Yeni dönemin; yani, 28 Mayıs sonrasının önceki dönemle farkı ekonomide rasyonel politikalara dönüş kararı oldu. Gayet tabii bu karar beş yıla ulaşan müzmin ve yakıcı ekonomik krizin kaçınılmaz sonucuydu. Deniz bitmişti ve Türkiye bir yandan ağır hayat pahalılığı bir yandan da makro dengelerde telafisi imkansız noktaya gelen bozulma ekonomide makul ve mantıklı olmayı zaruri kılıyordu. Bir tercih değil mecburiyetle Türkiye rasyonel yolu seçmek zorunda kaldı. Dünyanın, ülkenin ve hayatın gerçekleri beş yıl boyunca denenen ve her biri durumu daha da kötüleştiren teorileri rafa kaldırttı. Sonuçta, yeni bir keşif yapılmadı; zaten bilinen ve daha önce de denenip olumlu sonuçlar veren politikalara dönüldü. Biz de buna “rasyonelleşme” dedik...

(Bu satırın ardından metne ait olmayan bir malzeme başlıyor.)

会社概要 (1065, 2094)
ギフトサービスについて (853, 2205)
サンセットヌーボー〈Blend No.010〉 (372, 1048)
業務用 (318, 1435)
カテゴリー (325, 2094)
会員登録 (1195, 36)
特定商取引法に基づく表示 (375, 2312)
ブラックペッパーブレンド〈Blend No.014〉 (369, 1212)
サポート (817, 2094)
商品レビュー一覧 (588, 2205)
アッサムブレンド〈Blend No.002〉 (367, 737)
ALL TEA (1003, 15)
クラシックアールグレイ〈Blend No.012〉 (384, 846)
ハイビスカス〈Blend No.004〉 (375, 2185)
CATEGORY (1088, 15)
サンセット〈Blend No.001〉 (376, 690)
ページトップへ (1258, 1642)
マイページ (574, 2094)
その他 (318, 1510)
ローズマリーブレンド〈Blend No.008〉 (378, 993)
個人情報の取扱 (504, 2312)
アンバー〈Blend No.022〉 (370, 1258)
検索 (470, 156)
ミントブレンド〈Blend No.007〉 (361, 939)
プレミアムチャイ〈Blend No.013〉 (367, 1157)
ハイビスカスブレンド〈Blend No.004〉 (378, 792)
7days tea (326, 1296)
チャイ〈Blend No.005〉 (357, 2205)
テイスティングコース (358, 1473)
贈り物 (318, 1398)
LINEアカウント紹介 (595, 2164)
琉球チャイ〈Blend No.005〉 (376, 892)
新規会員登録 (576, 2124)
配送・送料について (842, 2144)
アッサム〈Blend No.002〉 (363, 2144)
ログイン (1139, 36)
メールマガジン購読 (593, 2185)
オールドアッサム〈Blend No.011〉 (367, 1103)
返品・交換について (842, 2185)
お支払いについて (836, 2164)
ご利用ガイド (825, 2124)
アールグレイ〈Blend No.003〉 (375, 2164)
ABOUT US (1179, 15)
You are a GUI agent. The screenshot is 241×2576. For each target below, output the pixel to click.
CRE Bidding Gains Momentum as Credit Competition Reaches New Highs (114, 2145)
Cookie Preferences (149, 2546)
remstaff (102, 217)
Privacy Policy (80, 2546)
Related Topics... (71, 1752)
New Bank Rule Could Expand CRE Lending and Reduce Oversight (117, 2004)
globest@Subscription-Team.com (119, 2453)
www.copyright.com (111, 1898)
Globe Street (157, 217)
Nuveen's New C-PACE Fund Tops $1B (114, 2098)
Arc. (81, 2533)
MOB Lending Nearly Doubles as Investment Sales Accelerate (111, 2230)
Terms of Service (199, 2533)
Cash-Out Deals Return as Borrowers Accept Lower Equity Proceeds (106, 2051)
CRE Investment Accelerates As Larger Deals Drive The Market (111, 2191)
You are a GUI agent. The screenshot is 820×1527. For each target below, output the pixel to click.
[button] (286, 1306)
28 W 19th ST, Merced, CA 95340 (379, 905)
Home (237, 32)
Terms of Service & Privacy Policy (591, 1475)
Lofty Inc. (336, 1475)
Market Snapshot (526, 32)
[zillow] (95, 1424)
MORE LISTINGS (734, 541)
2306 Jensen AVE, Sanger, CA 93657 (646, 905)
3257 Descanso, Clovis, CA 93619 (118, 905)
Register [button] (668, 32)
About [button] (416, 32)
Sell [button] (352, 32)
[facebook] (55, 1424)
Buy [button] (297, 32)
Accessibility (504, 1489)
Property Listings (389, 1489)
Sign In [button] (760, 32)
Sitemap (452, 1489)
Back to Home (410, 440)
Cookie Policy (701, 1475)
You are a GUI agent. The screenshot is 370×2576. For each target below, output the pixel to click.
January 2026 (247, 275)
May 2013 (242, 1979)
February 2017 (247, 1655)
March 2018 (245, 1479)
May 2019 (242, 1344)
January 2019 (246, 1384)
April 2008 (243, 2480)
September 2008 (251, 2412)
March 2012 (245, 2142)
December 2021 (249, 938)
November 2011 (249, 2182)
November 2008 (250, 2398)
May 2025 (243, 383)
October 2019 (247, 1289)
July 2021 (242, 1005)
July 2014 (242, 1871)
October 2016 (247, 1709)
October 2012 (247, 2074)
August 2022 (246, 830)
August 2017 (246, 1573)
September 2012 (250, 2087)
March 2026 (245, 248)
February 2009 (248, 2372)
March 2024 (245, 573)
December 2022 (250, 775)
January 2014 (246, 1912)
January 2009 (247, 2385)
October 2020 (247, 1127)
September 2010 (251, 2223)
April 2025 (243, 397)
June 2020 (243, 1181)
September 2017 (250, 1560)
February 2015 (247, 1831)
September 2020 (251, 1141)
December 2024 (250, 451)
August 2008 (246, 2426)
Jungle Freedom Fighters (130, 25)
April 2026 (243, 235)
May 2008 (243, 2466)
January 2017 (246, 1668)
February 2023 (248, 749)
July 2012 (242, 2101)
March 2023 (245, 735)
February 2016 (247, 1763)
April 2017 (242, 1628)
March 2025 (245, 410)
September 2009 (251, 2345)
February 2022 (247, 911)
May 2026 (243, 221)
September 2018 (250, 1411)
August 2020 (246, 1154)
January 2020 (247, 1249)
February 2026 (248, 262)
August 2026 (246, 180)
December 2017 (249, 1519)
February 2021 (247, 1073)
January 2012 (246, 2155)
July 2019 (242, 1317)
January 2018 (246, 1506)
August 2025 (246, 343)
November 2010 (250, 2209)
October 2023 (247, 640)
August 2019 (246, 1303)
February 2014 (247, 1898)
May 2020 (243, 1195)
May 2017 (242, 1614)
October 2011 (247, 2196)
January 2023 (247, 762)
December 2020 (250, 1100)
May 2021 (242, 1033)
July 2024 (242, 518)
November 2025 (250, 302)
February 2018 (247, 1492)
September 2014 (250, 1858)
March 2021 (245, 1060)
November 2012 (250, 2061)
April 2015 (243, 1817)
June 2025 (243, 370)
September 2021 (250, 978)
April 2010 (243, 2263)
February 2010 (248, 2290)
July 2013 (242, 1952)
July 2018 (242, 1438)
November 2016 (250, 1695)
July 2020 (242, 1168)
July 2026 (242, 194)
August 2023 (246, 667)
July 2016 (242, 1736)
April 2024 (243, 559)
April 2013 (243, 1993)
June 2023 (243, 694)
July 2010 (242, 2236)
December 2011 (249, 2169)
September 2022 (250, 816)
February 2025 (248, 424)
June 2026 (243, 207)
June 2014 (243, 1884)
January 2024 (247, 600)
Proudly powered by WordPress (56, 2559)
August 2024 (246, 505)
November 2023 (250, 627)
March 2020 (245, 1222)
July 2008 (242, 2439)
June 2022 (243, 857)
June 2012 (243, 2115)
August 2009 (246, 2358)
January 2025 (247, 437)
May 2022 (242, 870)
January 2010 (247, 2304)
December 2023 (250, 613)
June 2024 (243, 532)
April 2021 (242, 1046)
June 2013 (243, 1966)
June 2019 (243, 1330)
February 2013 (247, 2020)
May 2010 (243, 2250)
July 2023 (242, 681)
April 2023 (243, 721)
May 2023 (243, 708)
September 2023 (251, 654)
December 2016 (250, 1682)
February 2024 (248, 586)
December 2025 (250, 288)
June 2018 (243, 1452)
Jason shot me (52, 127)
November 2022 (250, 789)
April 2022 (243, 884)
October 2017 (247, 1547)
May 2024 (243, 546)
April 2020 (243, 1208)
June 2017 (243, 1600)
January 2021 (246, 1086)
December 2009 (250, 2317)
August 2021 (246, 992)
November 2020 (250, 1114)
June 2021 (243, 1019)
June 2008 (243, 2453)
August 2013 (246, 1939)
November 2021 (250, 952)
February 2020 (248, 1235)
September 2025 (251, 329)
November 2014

Muhalif-muvafık büyük çoğunluk bu yeni atmosferi benimsedi çünkü mantık dışı uygulamalar ülkenin taşıyamayacağı boyutu çoktan geçmişti. Türkiye o kadar çıkmazdaydı ki hiç olmazsa bir yerinden geri dönmek bile fark yarattı. Bununla birlikte herkes, başta hukuk olmak üzere adil bir ihale yasası, liyakat, ehliyet, rasyonel dış politika ve benzeri ünitelerle desteklenmediği müddetçe sadece enflasyonla mücadele odaklı bir politikanın sonuç alamayacağı şerhini düşüyor. Ekonomik program beklenenden daha az verimli ve etkili bir performans gösterdiği için bu yöndeki talepler de artıyor. Yani, sadece faizi artırarak ve akla gelen her işlemden daha çok vergi alarak ekonomiyi ayağa kaldırmanın imkansızlığı giderek bariz şekilde görülüyor.
Türkiye’nin her alanda makul ve mantıkla politikalara dönmesi gerekiyor. Sadece ekonomi bozukmuş ve diğer bütün üniteler -hukuk, şeffaflık, eğitim, akademi, dış politika, tarım, dijital rekabet alanı vs.- yolunda gidiyormuş gibi davranacak durumda değiliz. Hepsi aynı derecede problemli ve hepsi aynı gerileme içindedir. Ekonomide yaşanan krizlerin tamamı o alanlarda da yaşanıyor. Bütün küresel endekslerde listenin en sonuna demir atmış ülke olduğumuz gerçeğinden kaçamayız. Hasılı, topyekün bütün alanlarda rasyonel yola girmeden ekonomide ayağa kalkacağımıza inanmak hiç rasyonel bir fikir değil. Yok öyle yoğurdun bolluğu...
Devasa problemlerle yorgun düşen bir ülkenin yapıp edebildiği tek şey, faiz politikasını değiştirmekten ibaret olamaz.
Türkiye, 28 Mayıs 2023’ten beri hukukun güçlendiği bir ülke değil. Eğitimde doğru yolu bulma işareti veren bir ülke değil. Daha şeffaf ve denetlenebilir bir kamu idaresi sistemine dönebilmiş değil. Demokratik hayat daha özgür değil. Başta basın özgürlüğü olmak üzere ifade hürriyetinin önünü açan bir yolda hiç değil. İhalelerini şeffaf ve denetlenebilir şekilde yapan bir ülke mi, o da değil.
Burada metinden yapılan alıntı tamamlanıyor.